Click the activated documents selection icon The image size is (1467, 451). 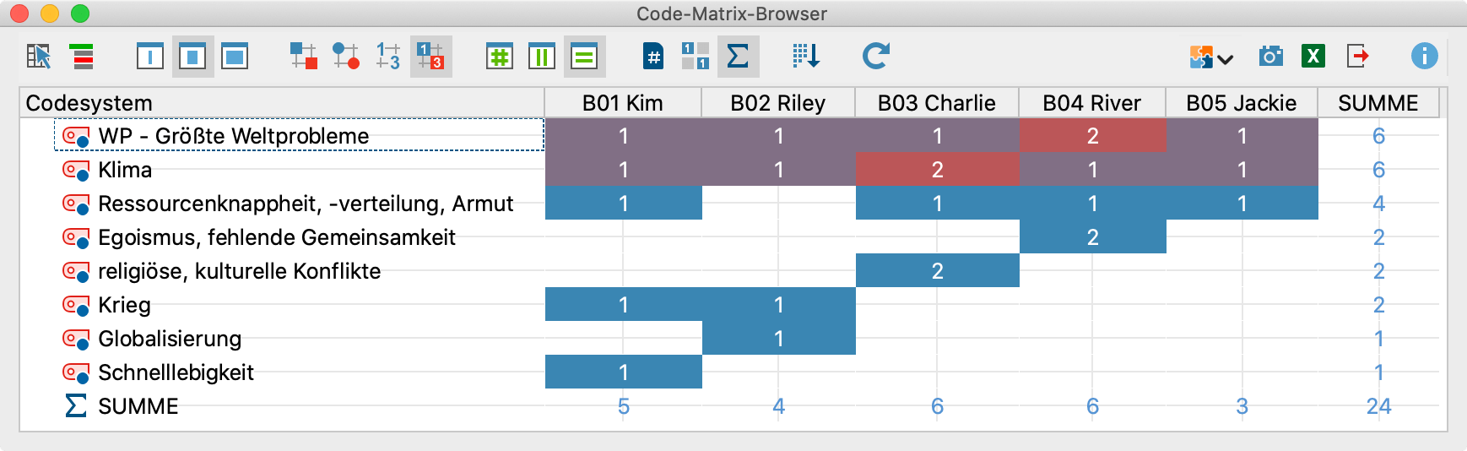(x=39, y=57)
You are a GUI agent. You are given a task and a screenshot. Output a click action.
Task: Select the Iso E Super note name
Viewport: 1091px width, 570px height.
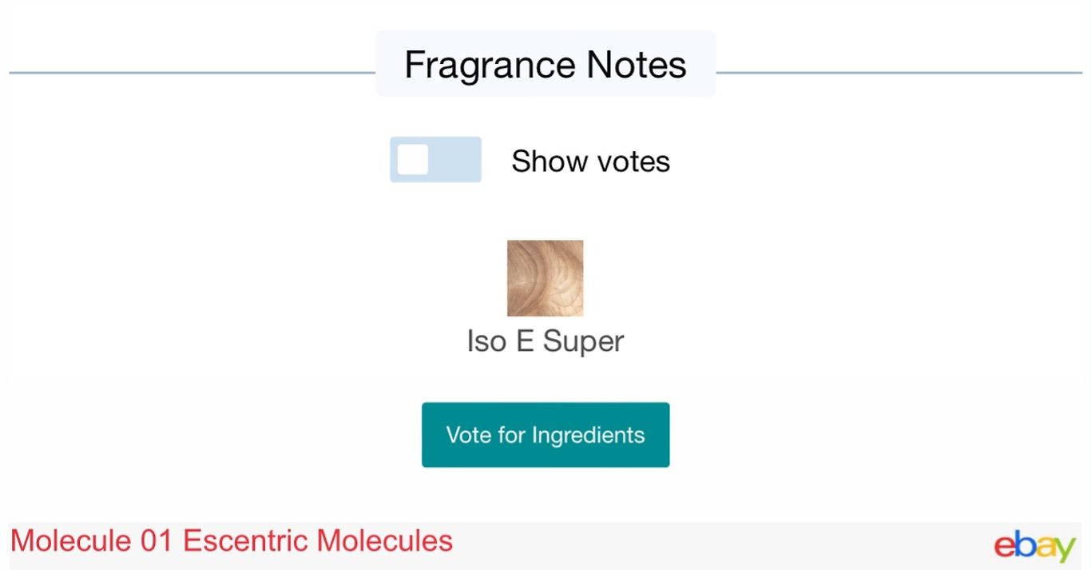545,341
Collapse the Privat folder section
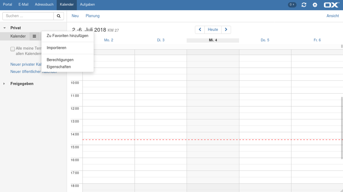The width and height of the screenshot is (343, 192). coord(4,28)
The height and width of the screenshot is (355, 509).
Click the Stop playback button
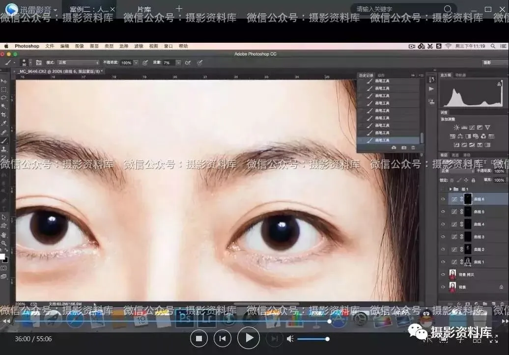tap(199, 338)

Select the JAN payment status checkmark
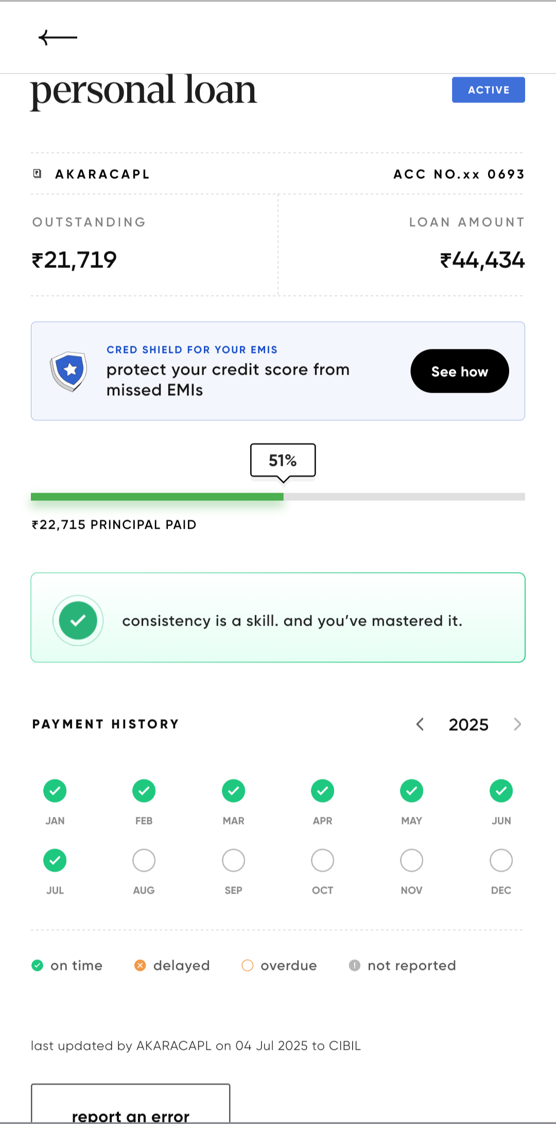pos(55,791)
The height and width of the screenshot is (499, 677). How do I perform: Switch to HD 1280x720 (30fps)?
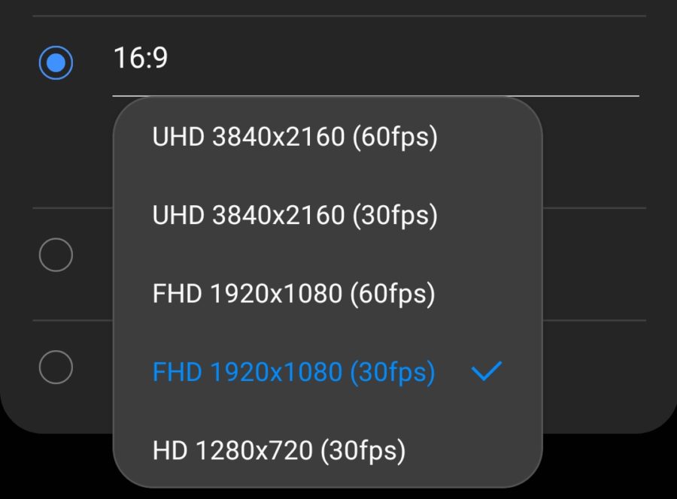pos(278,450)
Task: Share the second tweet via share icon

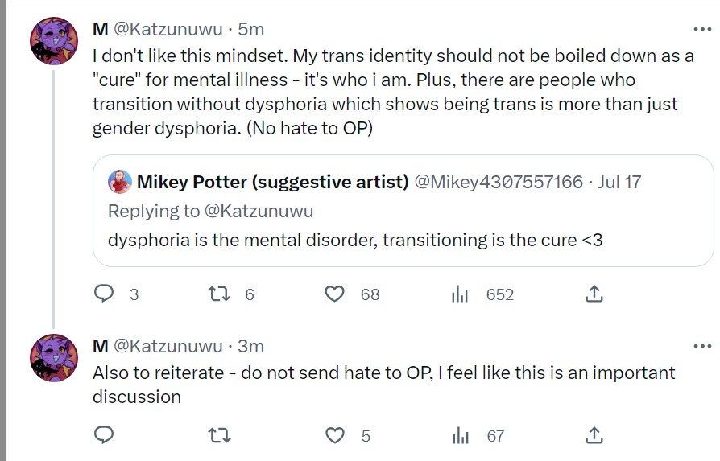Action: pos(594,435)
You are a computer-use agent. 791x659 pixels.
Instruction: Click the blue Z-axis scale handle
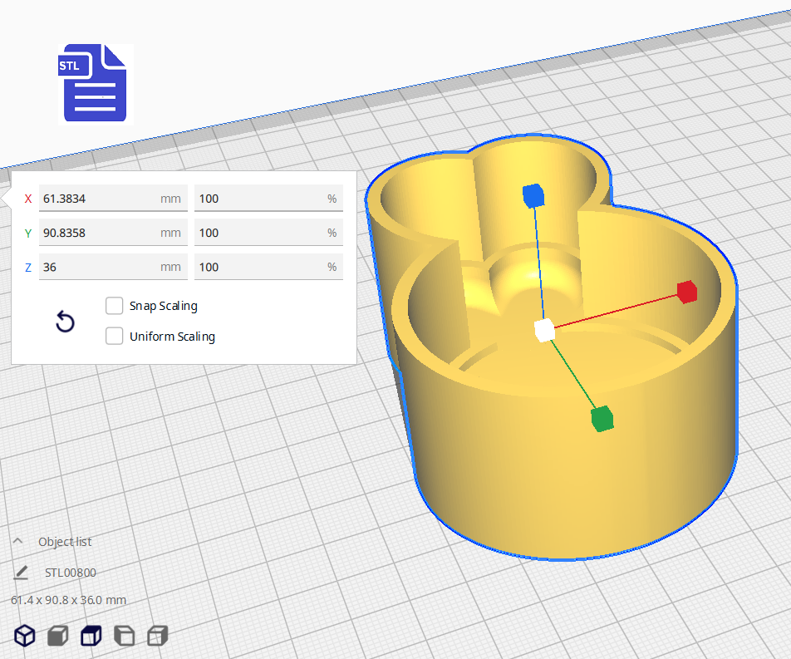533,196
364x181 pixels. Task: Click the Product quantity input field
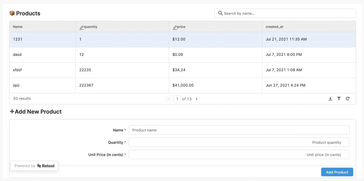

-.-.-

■ Required action ■
Scan the material above for the string "pixels". Copy each line that holds it.

■ Problem solution ■
You are a computer-use agent. 791x659 pixels.
364x181 pixels. Task: Click the Product quantity input field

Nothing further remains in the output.